__Dataset entries__
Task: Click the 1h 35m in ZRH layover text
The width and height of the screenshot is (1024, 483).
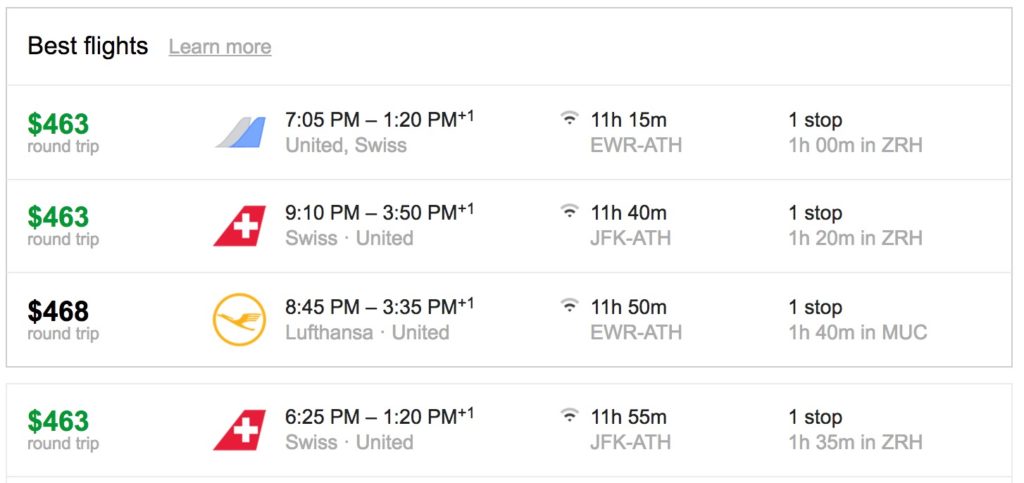Action: click(855, 442)
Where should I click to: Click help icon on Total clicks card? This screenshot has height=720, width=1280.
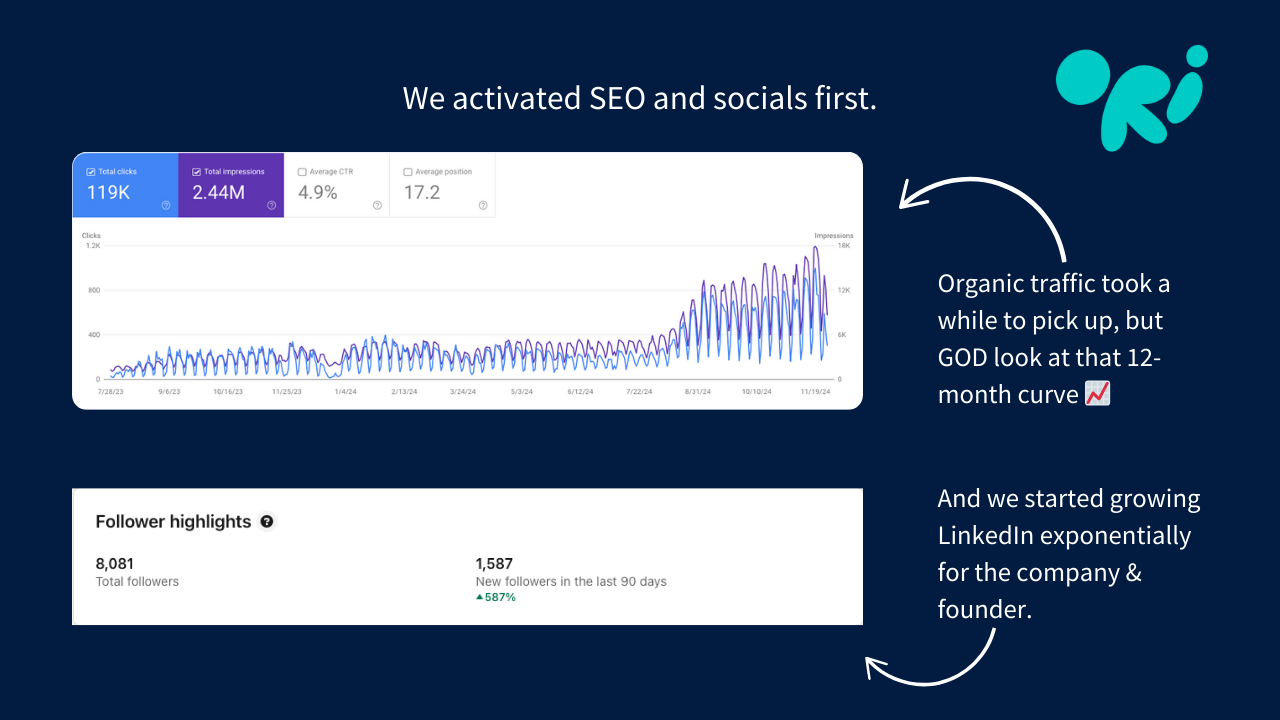pyautogui.click(x=166, y=205)

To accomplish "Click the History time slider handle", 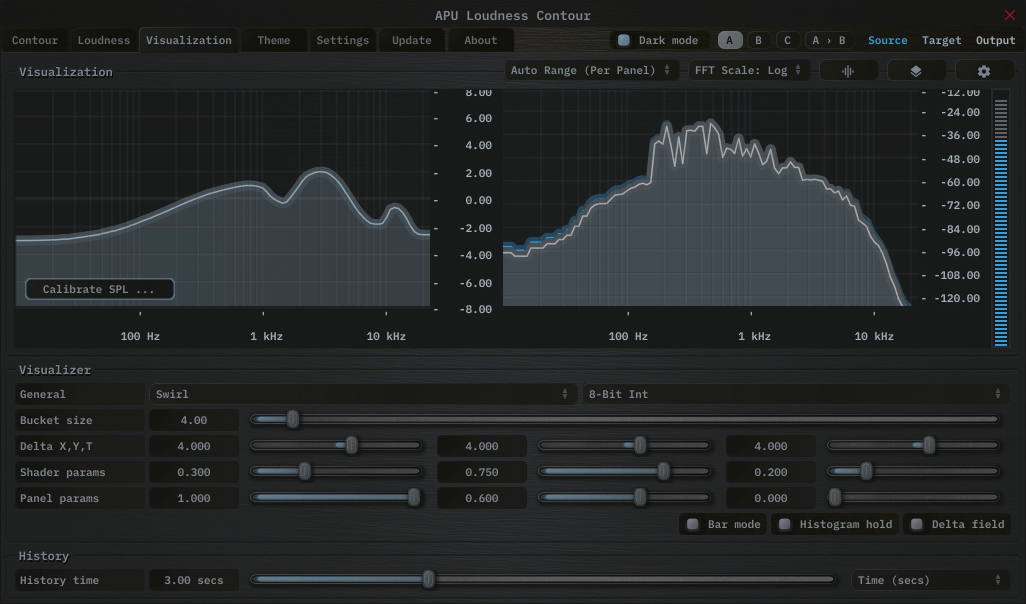I will [429, 579].
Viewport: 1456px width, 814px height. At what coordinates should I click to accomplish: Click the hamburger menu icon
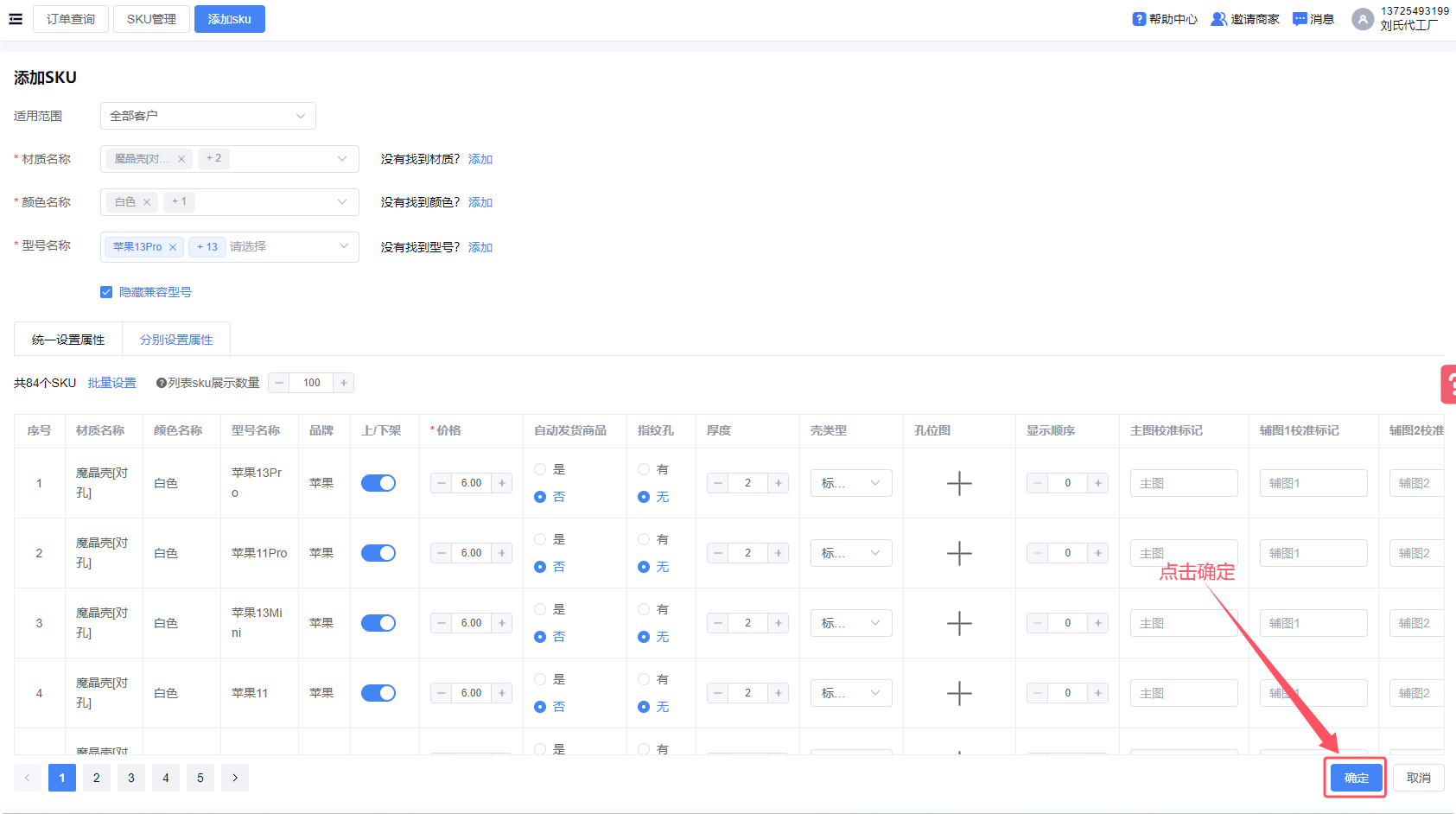[16, 19]
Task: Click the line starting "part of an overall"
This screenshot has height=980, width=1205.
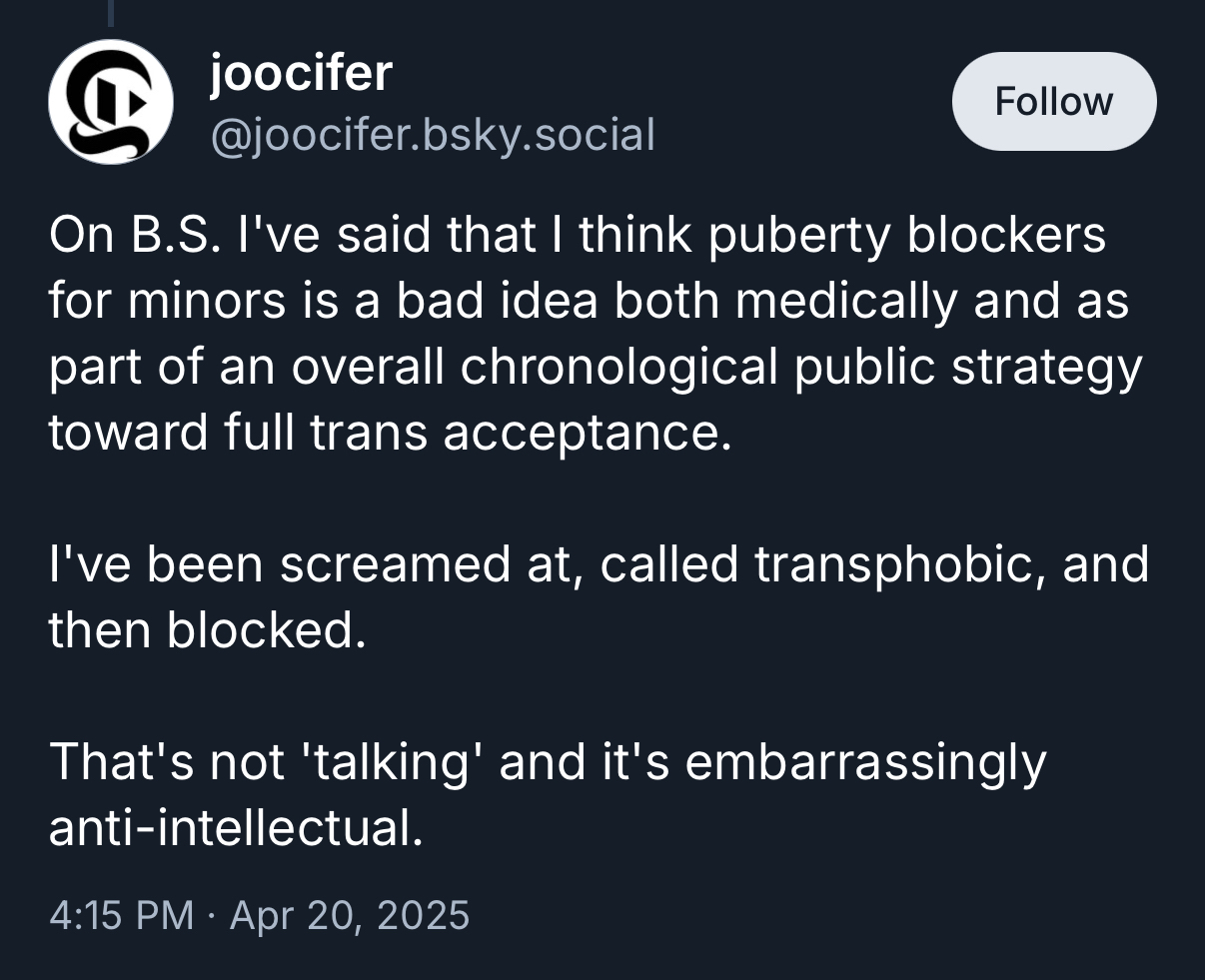Action: [x=594, y=368]
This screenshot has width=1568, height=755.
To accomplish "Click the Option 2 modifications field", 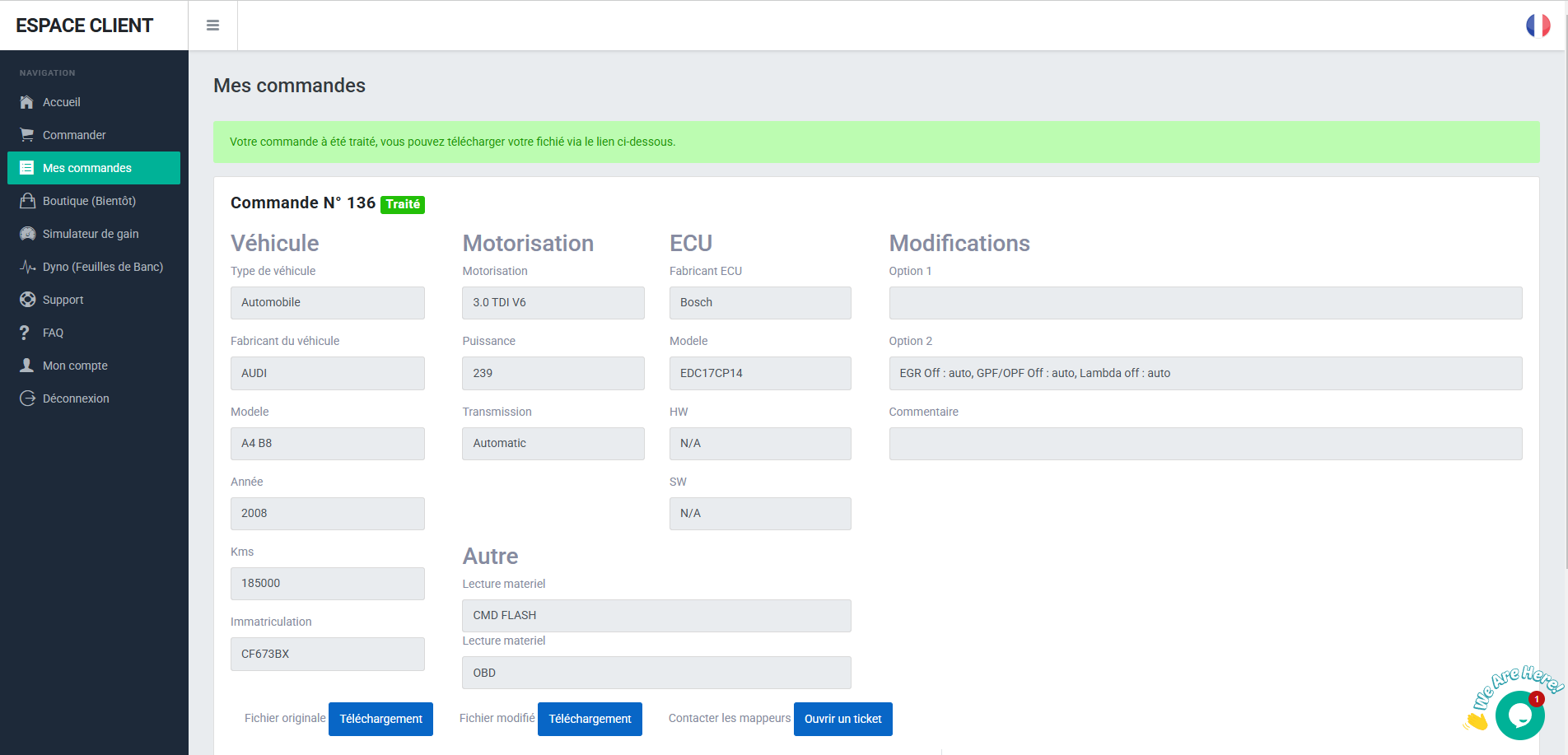I will (x=1205, y=373).
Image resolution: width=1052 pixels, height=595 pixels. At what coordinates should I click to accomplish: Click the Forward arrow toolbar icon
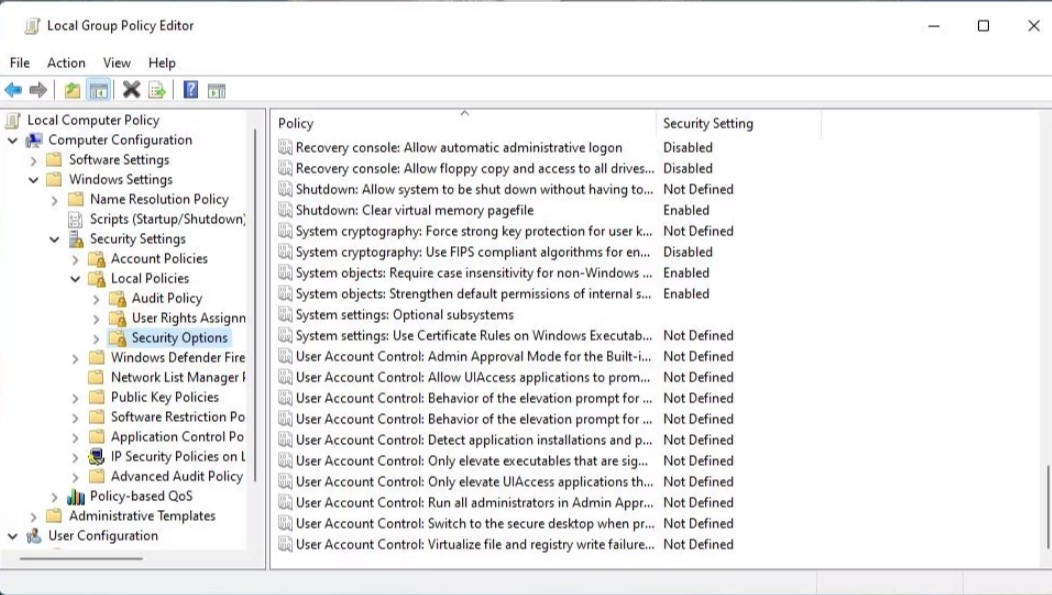(38, 90)
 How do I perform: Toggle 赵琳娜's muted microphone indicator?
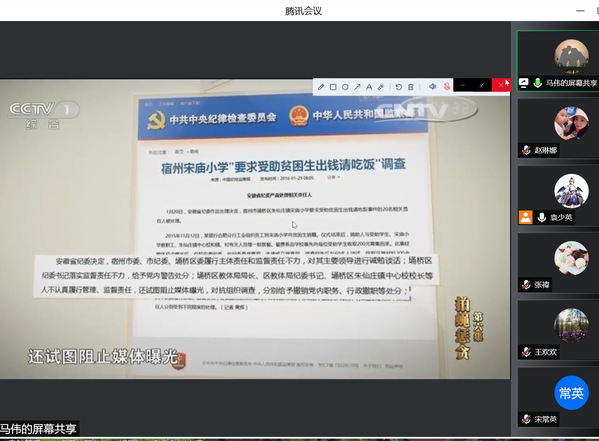526,150
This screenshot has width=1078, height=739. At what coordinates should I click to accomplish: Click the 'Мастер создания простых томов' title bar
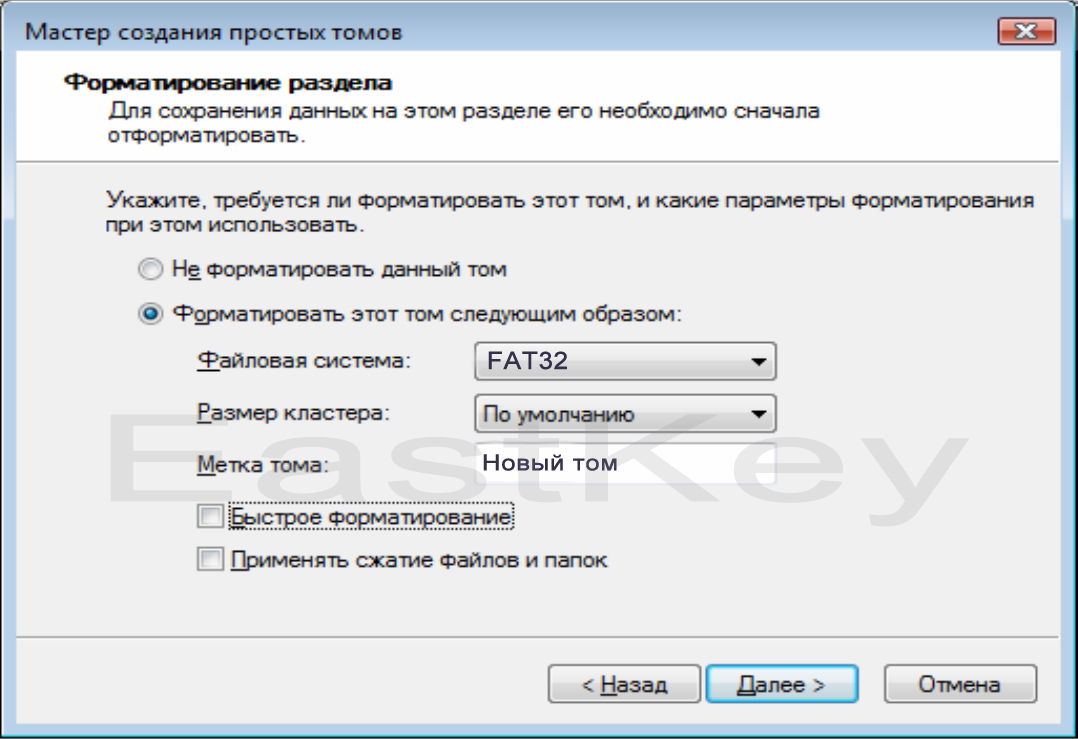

__Exercise details__
Every line that contains the string "Task" should be copied from the records.

__Output for this exercise__
Task: Click the 1h 35m in ZRH layover text
Task: Click the line starting "part of an overall"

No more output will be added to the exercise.